Libby got out a pair of heavy oars from the bottom of the boat, and, setting the rowlocks on either side, tugged silently at them.
The futile effort suggested an idea to her which doubtless she would not have expressed if she had not been lacking, as she once said, in a sense of humor.
“Why don’t you whistle for a wind?”
He stared at her in sad astonishment to make sure that she was in earnest, and then, “Whistle!” he echoed forlornly, and broke into a joyless laugh.
“You knew the chances of delay that I took in asking to come with you,” she cried, “and you should have warned me. It was ungenerous—it was ungentlemanly!”
“It was whatever you like. I must be to blame. I suppose I was too glad to have you come. If I thought anything, I thought you must have some particular errand at Leyden. You seemed anxious to go, even if it stormed.”
“If it had stormed,” she retorted, “I should not have cared! I hoped it would storm. Then at least I should have run the same danger,—I hoped it would be dangerous.”
“I don’t understand what you mean,” he said.
“I forced that wretched creature to go with you that day when you said it was going to be rough; and I shall have her blood upon my hands if she dies”
“Is it possible,” cried Libby, pulling in his useless oars, and leaning forward upon them, “that she has gone on letting you think I believed there was going to be a storm? She knew perfectly well that I didn’t mind what Adams said; he was always croaking.” She sat looking at him in a daze, but she could not speak, and he continued. “I see: it happened by one chance in a million to turn out as he said; and she has been making you pay for it. Why, I suppose,” he added, with a melancholy smile of intelligence, “she’s had so much satisfaction in holding you responsible for what’s happened, that she’s almost glad of it!”
“She has tortured me!” cried the girl. “But you—you, when you saw that I did n’t believe there was going to be any storm, why did you—why didn’t—you”—
“I did n’t believe it either! It was Mrs. Maynard that proposed the sail, but when I saw that you did n’t like it I was glad of any excuse for putting it off.
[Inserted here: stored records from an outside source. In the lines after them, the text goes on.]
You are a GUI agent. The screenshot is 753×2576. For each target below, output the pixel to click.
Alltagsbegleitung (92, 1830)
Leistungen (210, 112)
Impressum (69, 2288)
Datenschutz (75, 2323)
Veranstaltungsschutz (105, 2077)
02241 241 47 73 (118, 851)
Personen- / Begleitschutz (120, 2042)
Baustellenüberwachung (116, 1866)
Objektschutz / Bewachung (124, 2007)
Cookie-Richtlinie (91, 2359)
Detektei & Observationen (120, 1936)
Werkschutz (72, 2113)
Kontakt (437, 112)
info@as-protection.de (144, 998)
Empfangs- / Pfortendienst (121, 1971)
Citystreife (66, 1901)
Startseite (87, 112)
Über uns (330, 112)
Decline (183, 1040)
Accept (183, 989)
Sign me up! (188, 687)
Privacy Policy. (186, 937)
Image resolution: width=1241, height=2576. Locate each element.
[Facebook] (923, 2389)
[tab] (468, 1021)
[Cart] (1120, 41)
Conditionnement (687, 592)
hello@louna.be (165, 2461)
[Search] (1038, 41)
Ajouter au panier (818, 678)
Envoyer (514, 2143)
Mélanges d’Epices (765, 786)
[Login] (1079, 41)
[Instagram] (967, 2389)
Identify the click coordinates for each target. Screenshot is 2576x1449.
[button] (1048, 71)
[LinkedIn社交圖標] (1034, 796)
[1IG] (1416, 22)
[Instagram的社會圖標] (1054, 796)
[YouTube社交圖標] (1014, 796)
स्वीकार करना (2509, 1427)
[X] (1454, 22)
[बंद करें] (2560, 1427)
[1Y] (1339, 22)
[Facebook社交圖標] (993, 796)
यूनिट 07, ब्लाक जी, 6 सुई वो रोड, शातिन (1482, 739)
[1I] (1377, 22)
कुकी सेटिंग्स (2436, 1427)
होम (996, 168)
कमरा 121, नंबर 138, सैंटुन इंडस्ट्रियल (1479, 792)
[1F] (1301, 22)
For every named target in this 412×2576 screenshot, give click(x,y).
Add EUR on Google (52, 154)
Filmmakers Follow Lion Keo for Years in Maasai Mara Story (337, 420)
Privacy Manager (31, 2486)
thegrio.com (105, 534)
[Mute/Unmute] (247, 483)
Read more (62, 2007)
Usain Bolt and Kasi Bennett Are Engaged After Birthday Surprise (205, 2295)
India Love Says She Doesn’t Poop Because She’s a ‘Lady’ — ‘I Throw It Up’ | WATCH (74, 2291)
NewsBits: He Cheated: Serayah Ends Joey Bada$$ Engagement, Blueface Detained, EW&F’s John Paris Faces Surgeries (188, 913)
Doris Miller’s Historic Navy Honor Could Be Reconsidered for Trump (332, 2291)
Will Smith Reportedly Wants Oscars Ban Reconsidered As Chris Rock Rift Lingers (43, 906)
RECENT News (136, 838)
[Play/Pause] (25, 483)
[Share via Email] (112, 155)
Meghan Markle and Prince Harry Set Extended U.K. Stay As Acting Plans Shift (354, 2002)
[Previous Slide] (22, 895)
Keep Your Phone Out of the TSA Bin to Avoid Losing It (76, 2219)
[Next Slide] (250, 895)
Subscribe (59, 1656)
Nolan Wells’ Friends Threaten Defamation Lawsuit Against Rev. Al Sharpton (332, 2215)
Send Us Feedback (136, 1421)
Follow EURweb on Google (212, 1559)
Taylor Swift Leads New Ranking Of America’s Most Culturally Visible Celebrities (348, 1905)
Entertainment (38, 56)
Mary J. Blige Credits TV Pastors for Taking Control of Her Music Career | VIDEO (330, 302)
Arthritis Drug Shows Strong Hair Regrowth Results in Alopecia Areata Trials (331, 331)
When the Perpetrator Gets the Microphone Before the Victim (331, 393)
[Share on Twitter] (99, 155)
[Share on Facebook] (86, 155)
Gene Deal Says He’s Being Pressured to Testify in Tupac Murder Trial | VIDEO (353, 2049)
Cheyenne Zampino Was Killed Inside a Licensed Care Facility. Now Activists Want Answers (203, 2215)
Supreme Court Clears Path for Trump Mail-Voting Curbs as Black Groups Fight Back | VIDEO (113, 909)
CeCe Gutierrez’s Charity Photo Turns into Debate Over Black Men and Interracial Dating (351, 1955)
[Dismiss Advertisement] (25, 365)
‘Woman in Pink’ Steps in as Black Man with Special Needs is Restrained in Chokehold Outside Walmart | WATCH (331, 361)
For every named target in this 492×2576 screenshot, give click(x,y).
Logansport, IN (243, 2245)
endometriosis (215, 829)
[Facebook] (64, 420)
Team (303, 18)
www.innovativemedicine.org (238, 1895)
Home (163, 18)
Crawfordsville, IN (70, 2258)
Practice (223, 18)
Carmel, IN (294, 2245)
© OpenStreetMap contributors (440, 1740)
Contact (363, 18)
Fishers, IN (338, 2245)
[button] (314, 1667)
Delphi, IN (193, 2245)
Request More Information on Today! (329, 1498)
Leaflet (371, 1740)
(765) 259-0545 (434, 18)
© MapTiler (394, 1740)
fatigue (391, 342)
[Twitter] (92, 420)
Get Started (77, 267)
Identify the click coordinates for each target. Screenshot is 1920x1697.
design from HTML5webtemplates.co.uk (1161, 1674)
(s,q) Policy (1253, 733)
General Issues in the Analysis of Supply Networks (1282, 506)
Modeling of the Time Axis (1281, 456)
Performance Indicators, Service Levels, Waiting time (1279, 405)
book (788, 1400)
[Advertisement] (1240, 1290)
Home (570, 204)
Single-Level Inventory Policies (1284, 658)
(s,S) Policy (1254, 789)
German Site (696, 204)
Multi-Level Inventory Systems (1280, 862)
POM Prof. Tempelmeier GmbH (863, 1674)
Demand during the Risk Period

I could n’t help wanting to please you, and I couldn’t see why you urged us afterwards; but I supposed you had some reason.”
She passed her hand over her forehead, as if to clear away the confusion in which all this involved her. “But why—why did you let me go on thinking myself to blame”—
“How could I know what you were thinking? Heaven knows I didn’t dream of such a thing! Though I remember, now, your saying”—
“Oh, I see!” she cried. “You are a man! But I can’t forgive it,—no, I can’t forgive it! You wished to deceive her if you did n’t wish to deceive me. How can you excuse yourself for repeating what you did n’t believe?”